▶ **PROBLEM**:
Below are the records. Reproduce exactly the lines from the one containing "You are a computer-use" through the final line, and omit any pictures.

#### ENTRIES PROVIDED ####

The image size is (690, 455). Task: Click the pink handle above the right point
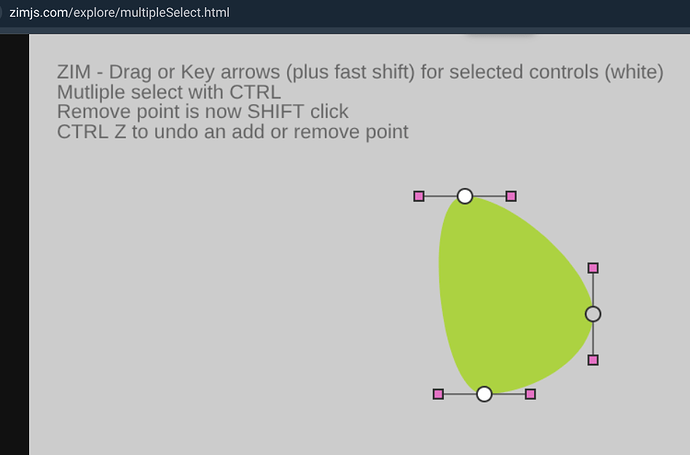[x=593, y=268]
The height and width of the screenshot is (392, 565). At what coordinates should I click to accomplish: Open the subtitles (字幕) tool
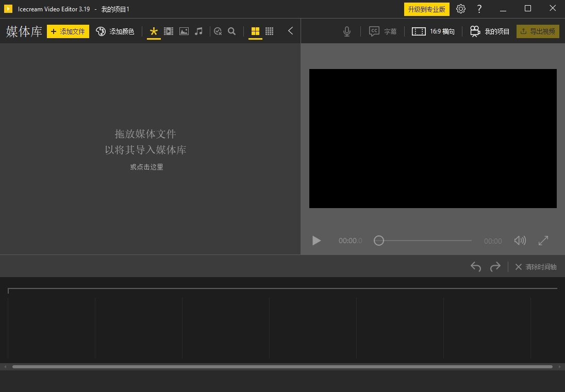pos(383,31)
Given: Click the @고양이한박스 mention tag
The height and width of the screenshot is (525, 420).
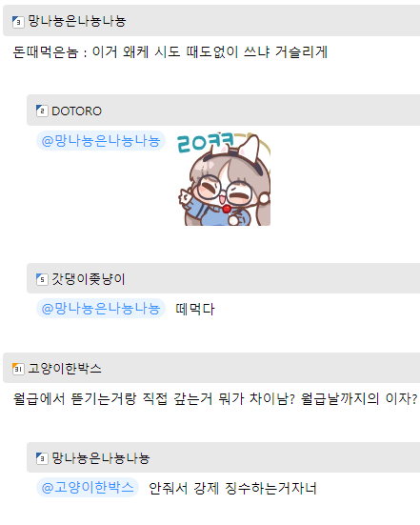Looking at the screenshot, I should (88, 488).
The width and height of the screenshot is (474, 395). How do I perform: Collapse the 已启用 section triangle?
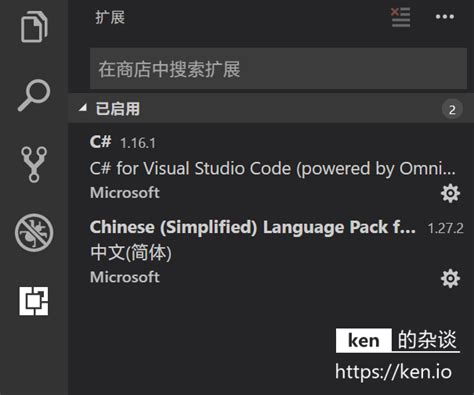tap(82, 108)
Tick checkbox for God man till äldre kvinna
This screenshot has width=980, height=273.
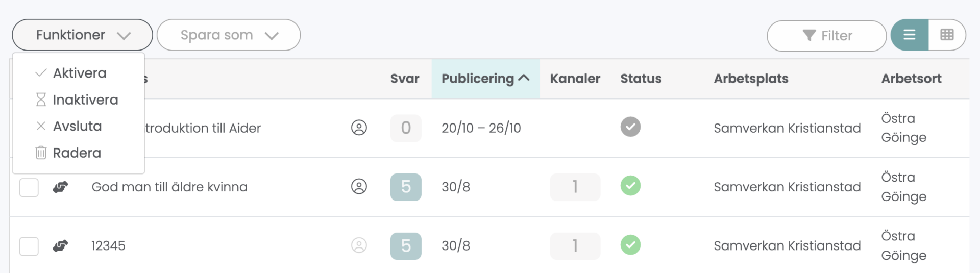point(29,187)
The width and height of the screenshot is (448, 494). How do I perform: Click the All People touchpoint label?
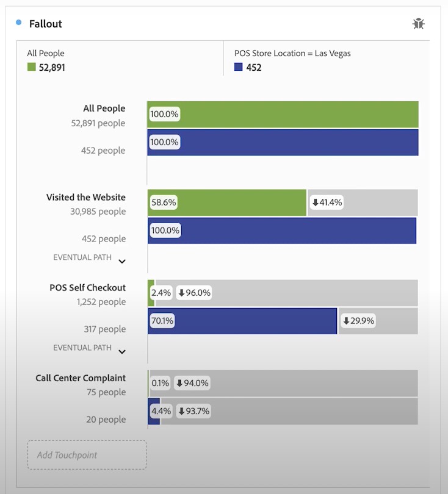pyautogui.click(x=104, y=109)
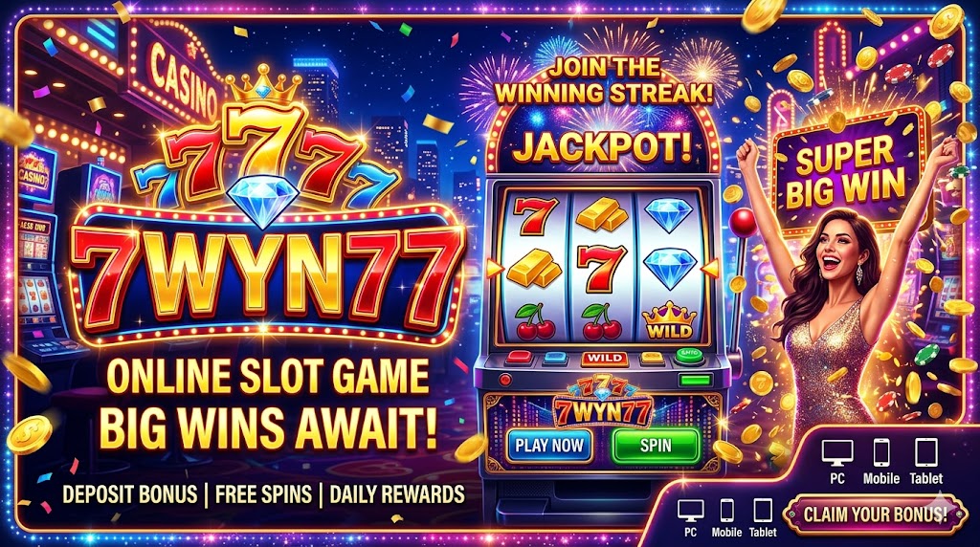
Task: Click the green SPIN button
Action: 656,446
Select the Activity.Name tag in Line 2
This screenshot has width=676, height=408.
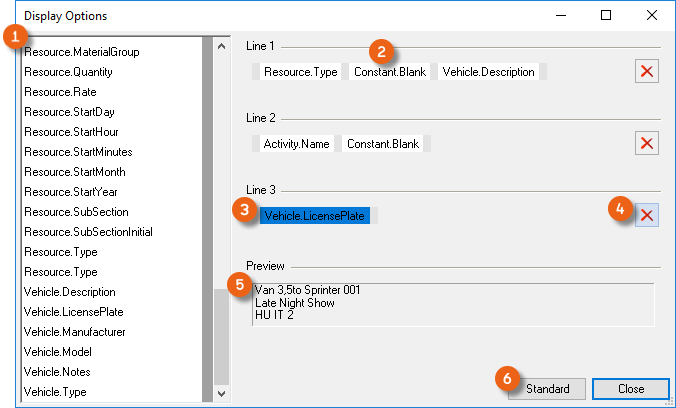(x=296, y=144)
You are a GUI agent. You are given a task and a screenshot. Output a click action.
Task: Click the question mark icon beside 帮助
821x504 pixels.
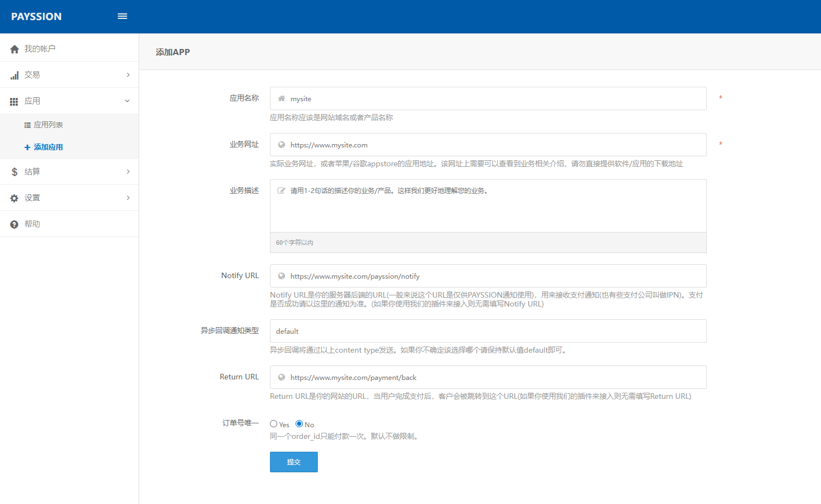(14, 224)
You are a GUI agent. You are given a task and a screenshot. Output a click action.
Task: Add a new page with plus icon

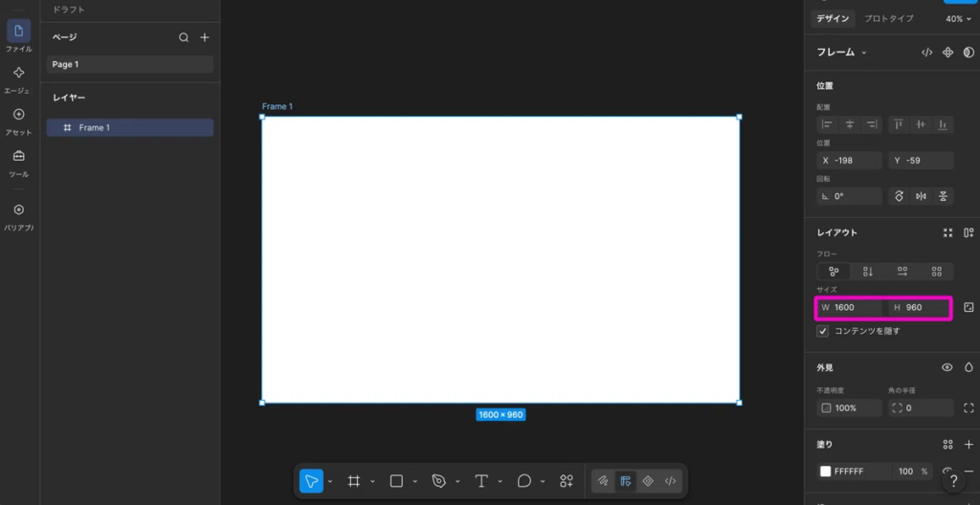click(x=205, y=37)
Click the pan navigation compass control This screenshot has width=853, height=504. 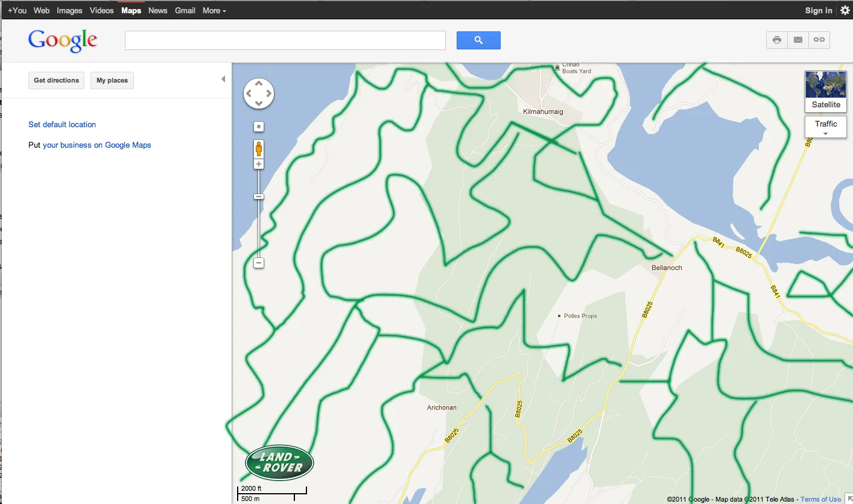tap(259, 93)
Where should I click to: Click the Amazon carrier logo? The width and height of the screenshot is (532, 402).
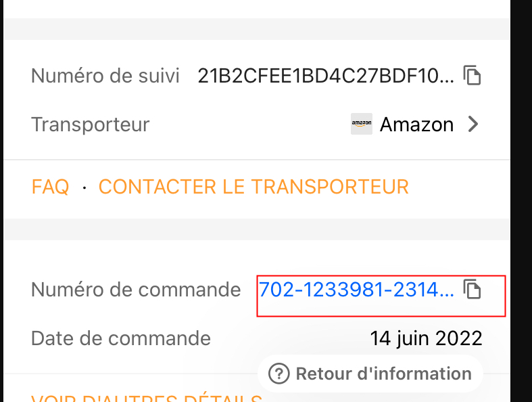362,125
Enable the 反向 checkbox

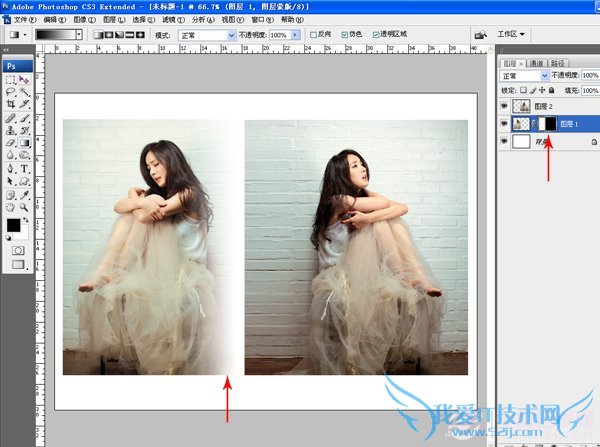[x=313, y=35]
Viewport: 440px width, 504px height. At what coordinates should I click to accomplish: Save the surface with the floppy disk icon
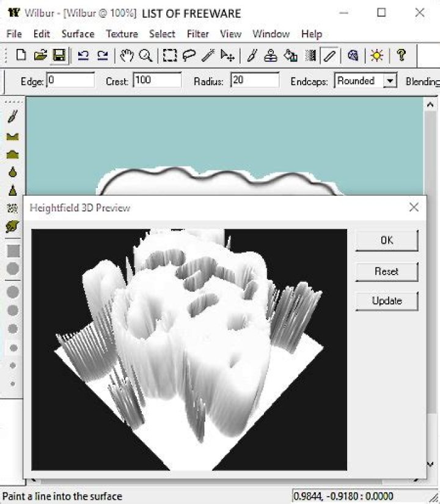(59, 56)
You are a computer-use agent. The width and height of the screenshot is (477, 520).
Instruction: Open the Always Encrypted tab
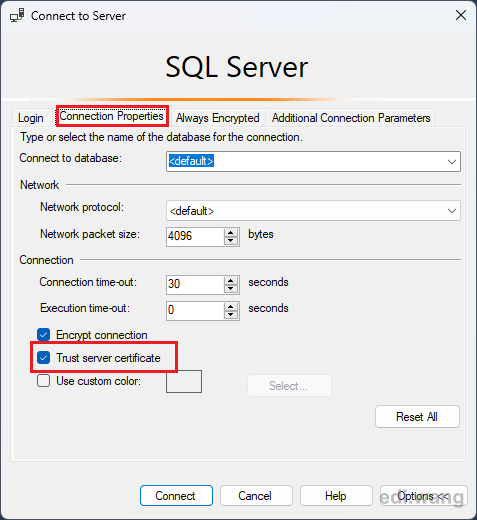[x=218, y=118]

####

▶ **RESPONSE AREA**:
You are a computer-use agent. The width and height of the screenshot is (477, 520).
Instruction: Open the Always Encrypted tab
[x=218, y=118]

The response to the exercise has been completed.